Down in the yards, it was cold, dirty, dangerous work. The worst job, the oldtimers said, was the killing floor, where men swinging sledge hammers bashed cattle in the head and rivers of blood covered the floors. In the offal room, women cleaned out pig intestines to make sausage wrappings.
But the animals kept coming -- by rail, river and road from seven states. The record yearly shipments tell the story: 1.5 million cattle in 1934; 3.8 million hogs in 1924; 1.8 million sheep in 1943.
Swift and Armour once employed 8,000 workers in their meatpacking plants in South St. Paul. Barber remembers auctioneering for as long as 15 hours with cattle streaming through two rings. Glassing recalls when Central Livestock employed 32 workers in "Hog Alley" alone, more than the company's remaining work force in South St. Paul. Bob Young, Central Livestock's division manager, tells about pulling hog carcasses apart with his hands until his fingernails broke and bled.
But "urban sprawl and high operational costs" led to the closing, said Central Livestock spokeswoman Jena Swanson. "The cattle are getting farther and farther away every year."
When the pens and brown metal buildings are gone, Interstate Partners LLC, will build a 320,000-square-foot office park on those 27 acres. Central Livestock will keep its corporate offices in South St. Paul and continue operating its Minnesota stockyards in Zumbrota and Albany, Minn. It also has offices in West Fargo, N.D., and Sioux Falls, S.D.
A burst of new business
As one era ends, another has arrived in full gallop.
"We've seen a huge revitalization," said Jennifer Gale, executive director of a group called Progress Plus, which was created to bring new vitality to the old stockyards land. Now, more than 4,000 people earn an average of $23 an hour in an office and light industry district known as BridgePoint. The leading employer is Sportsman's Guide, an electronic shopping and mail-order house with about 800 workers on the payroll. Waterous Co., an industrial machinery manufacturer, employs about 400.
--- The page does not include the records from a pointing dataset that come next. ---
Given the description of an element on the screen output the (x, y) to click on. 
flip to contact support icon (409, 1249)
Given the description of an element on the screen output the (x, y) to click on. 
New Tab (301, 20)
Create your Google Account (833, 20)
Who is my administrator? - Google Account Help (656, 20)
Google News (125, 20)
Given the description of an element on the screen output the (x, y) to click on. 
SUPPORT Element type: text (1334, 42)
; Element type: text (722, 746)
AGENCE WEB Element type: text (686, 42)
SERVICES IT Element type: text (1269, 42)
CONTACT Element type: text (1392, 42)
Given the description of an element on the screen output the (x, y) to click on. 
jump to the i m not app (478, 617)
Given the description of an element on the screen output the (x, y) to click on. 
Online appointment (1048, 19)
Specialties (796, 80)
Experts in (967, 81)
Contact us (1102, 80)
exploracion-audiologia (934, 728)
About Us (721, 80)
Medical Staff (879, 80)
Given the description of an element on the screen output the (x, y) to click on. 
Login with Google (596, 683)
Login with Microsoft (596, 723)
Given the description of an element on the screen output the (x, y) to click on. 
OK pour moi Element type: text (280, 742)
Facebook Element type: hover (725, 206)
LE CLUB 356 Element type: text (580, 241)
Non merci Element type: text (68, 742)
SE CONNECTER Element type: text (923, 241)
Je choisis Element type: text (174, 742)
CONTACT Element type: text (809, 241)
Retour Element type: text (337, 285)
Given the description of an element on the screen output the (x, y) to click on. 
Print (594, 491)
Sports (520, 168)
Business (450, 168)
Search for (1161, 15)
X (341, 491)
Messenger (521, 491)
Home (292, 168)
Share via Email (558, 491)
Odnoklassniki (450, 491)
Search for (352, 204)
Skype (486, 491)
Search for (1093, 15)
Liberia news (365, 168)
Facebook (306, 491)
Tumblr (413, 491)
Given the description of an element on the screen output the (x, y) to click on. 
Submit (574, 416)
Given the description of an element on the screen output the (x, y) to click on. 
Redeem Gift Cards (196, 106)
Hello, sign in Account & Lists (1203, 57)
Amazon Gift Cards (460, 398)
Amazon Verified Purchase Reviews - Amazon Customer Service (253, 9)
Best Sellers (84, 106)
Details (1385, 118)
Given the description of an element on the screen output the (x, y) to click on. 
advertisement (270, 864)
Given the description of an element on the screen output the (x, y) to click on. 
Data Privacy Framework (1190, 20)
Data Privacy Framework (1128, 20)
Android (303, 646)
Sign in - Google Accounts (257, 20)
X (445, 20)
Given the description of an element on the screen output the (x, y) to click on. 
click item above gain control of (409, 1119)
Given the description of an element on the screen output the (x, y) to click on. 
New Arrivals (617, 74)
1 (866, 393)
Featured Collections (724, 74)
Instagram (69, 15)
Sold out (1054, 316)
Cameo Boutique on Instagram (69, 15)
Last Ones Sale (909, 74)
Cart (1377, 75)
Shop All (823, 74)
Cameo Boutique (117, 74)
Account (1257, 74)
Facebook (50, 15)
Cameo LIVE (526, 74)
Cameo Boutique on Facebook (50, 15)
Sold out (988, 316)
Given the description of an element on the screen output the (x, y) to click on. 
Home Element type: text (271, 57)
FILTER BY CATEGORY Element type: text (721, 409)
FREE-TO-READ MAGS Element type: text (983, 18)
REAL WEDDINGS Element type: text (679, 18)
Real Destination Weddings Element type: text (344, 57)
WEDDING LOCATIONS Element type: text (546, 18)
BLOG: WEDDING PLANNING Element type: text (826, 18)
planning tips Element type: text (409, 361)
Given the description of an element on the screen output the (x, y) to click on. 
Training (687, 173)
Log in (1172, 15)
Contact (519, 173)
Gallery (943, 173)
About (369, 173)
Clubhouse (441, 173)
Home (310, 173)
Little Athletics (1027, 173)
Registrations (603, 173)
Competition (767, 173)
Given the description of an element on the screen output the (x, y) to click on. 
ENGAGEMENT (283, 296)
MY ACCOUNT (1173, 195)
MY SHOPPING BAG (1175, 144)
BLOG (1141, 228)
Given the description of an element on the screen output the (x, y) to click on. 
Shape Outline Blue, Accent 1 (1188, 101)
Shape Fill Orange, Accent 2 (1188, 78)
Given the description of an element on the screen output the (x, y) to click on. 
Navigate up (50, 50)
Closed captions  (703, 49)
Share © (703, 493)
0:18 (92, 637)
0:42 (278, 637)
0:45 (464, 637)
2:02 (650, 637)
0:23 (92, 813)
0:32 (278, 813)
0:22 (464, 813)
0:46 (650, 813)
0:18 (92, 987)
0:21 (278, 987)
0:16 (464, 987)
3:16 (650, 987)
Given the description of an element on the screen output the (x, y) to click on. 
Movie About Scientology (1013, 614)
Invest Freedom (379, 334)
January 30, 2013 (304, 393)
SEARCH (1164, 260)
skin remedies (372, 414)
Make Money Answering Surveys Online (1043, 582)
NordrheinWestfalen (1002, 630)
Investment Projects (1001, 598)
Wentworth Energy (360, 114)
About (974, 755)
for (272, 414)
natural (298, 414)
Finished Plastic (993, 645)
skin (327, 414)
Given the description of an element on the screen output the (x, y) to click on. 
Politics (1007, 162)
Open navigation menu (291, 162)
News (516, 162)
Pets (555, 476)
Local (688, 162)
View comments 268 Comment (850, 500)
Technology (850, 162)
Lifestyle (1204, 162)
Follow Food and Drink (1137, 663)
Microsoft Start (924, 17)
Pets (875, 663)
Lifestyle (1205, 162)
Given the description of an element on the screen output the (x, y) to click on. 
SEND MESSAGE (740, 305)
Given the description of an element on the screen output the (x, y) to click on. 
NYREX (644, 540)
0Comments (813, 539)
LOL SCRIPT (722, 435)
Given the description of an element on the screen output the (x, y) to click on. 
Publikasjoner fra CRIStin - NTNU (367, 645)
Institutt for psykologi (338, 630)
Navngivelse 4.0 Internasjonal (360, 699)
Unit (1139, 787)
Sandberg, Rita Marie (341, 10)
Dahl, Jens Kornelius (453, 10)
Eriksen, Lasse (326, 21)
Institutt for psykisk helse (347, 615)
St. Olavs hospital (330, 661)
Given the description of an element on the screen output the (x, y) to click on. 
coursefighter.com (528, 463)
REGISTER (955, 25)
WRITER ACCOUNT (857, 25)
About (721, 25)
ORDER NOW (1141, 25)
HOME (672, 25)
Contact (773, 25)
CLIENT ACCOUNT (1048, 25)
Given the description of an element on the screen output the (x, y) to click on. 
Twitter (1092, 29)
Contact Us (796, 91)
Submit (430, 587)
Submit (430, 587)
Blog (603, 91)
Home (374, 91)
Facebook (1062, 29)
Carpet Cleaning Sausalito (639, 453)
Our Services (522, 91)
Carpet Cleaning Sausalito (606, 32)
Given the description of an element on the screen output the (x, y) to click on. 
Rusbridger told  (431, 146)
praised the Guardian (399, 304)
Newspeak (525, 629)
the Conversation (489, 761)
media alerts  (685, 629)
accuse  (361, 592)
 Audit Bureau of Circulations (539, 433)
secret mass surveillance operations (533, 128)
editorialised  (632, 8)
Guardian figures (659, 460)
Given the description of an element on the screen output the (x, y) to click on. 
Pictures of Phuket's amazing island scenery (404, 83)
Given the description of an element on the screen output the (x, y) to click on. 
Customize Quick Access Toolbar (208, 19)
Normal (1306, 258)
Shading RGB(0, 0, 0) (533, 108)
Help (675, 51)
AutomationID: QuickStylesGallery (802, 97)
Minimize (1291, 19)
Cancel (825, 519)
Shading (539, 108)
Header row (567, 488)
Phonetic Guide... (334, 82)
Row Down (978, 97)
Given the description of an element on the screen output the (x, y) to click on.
The city has lost a fifth of its population, down to 20,000, but it's aggressively marketing the open land and banking on its proximity to Interstate 494, Minneapolis-St. Paul International Airport and the Mississippi River. "I think we're making good progress but we've got a long haul to go," the city administrator said.
The city plans a celebration after the final auction, as much to observe its future as its past. Said Griffith, with a hint of sadness:
"We're not going to be the land of the stockyards anymore."